» Supplied data:

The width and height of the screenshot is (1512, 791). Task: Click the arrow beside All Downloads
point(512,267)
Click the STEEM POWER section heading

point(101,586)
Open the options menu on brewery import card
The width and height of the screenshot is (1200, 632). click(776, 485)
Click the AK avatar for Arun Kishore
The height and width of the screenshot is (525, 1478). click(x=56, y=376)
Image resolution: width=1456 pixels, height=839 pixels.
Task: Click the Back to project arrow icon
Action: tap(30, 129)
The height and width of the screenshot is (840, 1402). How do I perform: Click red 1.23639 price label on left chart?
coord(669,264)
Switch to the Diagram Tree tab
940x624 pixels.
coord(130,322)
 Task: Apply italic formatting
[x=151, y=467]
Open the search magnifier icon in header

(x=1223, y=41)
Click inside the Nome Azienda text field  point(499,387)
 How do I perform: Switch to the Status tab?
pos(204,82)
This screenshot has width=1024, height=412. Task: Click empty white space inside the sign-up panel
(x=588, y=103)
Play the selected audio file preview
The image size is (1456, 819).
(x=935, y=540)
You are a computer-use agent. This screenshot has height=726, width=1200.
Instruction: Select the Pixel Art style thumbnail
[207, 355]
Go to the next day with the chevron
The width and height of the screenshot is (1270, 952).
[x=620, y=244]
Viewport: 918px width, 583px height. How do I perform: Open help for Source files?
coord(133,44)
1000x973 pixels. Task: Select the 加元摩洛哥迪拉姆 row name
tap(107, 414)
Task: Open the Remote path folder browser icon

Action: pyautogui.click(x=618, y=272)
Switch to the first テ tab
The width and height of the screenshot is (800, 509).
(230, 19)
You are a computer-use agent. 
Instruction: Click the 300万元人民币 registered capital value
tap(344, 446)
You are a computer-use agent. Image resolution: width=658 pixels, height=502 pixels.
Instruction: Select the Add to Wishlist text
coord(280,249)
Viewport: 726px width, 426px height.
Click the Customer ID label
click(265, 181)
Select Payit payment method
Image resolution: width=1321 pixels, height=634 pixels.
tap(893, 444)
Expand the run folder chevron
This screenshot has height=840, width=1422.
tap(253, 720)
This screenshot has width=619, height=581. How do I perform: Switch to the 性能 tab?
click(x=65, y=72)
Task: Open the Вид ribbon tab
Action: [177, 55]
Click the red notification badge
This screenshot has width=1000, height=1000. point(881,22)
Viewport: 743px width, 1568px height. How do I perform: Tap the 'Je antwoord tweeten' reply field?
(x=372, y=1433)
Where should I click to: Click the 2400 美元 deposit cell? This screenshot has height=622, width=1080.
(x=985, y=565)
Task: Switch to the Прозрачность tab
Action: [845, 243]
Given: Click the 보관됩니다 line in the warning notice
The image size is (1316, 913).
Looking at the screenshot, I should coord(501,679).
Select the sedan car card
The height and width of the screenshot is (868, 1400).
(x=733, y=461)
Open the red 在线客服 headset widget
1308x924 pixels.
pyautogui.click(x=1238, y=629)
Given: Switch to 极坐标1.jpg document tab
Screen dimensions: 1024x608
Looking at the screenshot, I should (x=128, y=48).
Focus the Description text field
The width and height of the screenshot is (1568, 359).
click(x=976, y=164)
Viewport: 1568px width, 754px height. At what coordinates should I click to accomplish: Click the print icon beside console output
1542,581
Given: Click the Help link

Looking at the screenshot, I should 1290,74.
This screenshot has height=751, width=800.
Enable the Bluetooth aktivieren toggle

» Work required:
Copy all the items above, changing every "How do I perform:" to "What should I do to" and leaving everything else untouched.

» Exercise output:
The width and height of the screenshot is (1512, 791). Task: Click the arrow beside All Downloads
point(512,267)
Click the STEEM POWER section heading

point(101,586)
Open the options menu on brewery import card
The width and height of the screenshot is (1200, 632). click(776, 485)
Click the AK avatar for Arun Kishore
The height and width of the screenshot is (525, 1478). click(x=56, y=376)
Image resolution: width=1456 pixels, height=839 pixels.
Task: Click the Back to project arrow icon
Action: tap(30, 129)
The height and width of the screenshot is (840, 1402). What should I do to Click red 1.23639 price label on left chart?
coord(669,264)
Switch to the Diagram Tree tab
940x624 pixels.
coord(130,322)
 Task: Apply italic formatting
[x=151, y=467]
Open the search magnifier icon in header

(x=1223, y=41)
Click inside the Nome Azienda text field  point(499,387)
 What should I do to Switch to the Status tab?
pos(204,82)
This screenshot has width=1024, height=412. Task: Click empty white space inside the sign-up panel
(x=588, y=103)
Play the selected audio file preview
The image size is (1456, 819).
(x=935, y=540)
You are a computer-use agent. This screenshot has height=726, width=1200.
Instruction: Select the Pixel Art style thumbnail
[207, 355]
Go to the next day with the chevron
The width and height of the screenshot is (1270, 952).
[x=620, y=244]
Viewport: 918px width, 583px height. What should I do to Open help for Source files?
coord(133,44)
1000x973 pixels. Task: Select the 加元摩洛哥迪拉姆 row name
tap(107, 414)
Task: Open the Remote path folder browser icon

Action: pyautogui.click(x=618, y=272)
Switch to the first テ tab
The width and height of the screenshot is (800, 509).
(230, 19)
You are a computer-use agent. 
Instruction: Click the 300万元人民币 registered capital value
tap(344, 446)
You are a computer-use agent. Image resolution: width=658 pixels, height=502 pixels.
Instruction: Select the Add to Wishlist text
coord(280,249)
Viewport: 726px width, 426px height.
Click the Customer ID label
click(265, 181)
Select Payit payment method
Image resolution: width=1321 pixels, height=634 pixels.
tap(893, 444)
Expand the run folder chevron
This screenshot has height=840, width=1422.
tap(253, 720)
This screenshot has width=619, height=581. What should I do to Switch to the 性能 tab?
click(x=65, y=72)
Task: Open the Вид ribbon tab
Action: [177, 55]
Click the red notification badge
This screenshot has width=1000, height=1000. point(881,22)
Viewport: 743px width, 1568px height. What should I do to Tap the 'Je antwoord tweeten' reply field?
(x=372, y=1433)
Where should I click to: Click the 2400 美元 deposit cell? This screenshot has height=622, width=1080.
(x=985, y=565)
Task: Switch to the Прозрачность tab
Action: [845, 243]
Given: Click the 보관됩니다 line in the warning notice
The image size is (1316, 913).
Looking at the screenshot, I should coord(501,679).
Select the sedan car card
The height and width of the screenshot is (868, 1400).
(x=733, y=461)
Open the red 在线客服 headset widget
1308x924 pixels.
pyautogui.click(x=1238, y=629)
Given: Switch to 极坐标1.jpg document tab
Screen dimensions: 1024x608
Looking at the screenshot, I should (x=128, y=48).
Focus the Description text field
The width and height of the screenshot is (1568, 359).
click(x=976, y=164)
Viewport: 1568px width, 754px height. At what coordinates should I click to accomplish: Click the print icon beside console output
1542,581
Given: Click the Help link

Looking at the screenshot, I should 1290,74.
This screenshot has height=751, width=800.
Enable the Bluetooth aktivieren toggle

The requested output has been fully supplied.